GIVEN ENTRIES section start

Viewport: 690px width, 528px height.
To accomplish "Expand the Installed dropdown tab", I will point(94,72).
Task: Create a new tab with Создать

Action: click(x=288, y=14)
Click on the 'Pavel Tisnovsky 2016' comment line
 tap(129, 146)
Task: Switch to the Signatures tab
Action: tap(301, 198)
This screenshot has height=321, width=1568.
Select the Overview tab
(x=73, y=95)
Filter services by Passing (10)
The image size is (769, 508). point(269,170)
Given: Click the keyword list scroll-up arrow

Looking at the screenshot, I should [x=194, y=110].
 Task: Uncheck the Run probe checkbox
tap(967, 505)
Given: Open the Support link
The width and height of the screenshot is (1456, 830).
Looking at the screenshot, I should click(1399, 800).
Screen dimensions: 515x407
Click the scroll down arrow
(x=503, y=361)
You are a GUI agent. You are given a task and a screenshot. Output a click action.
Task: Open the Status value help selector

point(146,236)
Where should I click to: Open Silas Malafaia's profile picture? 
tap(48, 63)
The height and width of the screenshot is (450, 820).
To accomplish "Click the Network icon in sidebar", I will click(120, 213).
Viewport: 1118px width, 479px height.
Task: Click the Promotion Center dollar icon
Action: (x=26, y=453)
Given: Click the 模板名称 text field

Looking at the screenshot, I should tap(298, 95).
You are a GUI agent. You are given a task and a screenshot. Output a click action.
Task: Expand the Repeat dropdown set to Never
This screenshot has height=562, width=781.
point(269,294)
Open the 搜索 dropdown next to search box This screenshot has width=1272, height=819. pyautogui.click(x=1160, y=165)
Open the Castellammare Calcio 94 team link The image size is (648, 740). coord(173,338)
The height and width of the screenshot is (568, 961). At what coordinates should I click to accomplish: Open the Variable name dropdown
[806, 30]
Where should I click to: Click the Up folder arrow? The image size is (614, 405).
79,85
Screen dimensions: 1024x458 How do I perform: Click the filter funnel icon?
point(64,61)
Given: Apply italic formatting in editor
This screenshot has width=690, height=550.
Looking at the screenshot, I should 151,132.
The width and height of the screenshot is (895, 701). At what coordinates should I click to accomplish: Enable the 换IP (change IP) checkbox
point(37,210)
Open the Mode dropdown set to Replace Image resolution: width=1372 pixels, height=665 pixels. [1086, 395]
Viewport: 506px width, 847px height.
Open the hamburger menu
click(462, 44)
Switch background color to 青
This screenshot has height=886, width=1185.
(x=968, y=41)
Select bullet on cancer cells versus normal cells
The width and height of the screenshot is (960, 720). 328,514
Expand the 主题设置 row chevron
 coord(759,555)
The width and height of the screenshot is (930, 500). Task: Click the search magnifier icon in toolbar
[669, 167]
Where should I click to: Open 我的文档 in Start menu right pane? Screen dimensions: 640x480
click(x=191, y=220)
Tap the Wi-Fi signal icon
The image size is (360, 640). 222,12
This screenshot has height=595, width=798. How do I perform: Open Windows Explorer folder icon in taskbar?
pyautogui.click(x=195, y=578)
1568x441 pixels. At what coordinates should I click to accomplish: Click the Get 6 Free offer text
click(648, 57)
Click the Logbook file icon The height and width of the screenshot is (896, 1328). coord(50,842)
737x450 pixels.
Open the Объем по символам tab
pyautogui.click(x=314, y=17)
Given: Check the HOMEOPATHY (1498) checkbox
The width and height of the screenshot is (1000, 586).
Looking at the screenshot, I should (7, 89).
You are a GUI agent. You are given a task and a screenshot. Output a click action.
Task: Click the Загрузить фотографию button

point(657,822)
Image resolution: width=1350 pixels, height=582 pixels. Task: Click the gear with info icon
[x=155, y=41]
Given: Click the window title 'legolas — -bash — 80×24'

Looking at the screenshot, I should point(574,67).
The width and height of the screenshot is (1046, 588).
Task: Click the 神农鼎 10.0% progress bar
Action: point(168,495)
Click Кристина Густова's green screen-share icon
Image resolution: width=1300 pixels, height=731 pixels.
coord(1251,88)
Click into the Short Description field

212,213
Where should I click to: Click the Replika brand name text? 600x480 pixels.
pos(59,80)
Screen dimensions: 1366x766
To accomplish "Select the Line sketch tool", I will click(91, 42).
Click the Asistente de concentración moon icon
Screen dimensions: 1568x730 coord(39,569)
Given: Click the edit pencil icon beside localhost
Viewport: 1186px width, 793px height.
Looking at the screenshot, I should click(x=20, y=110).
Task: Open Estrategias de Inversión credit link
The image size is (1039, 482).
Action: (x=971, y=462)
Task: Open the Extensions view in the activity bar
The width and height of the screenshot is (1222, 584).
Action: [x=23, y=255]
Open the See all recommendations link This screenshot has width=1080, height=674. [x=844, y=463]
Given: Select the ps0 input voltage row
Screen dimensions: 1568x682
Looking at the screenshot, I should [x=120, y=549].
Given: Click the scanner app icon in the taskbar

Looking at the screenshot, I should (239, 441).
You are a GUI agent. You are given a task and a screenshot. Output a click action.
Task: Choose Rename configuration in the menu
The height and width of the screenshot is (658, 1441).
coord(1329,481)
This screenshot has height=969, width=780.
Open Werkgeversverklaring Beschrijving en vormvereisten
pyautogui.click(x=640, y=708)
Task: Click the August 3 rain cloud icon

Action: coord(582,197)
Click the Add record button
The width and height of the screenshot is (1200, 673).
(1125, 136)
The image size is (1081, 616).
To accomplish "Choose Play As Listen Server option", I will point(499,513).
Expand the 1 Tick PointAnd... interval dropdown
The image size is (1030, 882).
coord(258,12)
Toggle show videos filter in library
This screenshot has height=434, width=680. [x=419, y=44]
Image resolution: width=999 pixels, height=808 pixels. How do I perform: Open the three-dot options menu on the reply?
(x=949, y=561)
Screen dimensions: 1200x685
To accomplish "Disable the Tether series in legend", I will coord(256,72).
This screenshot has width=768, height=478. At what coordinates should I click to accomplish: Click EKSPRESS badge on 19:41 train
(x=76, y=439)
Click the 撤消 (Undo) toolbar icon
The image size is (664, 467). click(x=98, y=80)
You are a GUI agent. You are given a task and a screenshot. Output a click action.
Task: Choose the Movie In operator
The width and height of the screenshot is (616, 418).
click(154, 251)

GIVEN ENTRIES section end

• WORK TO BE COMPLETED:
Across all lines of the data above, count those that contain the word "Choose", giving the number without further comment.

• REPLY:
3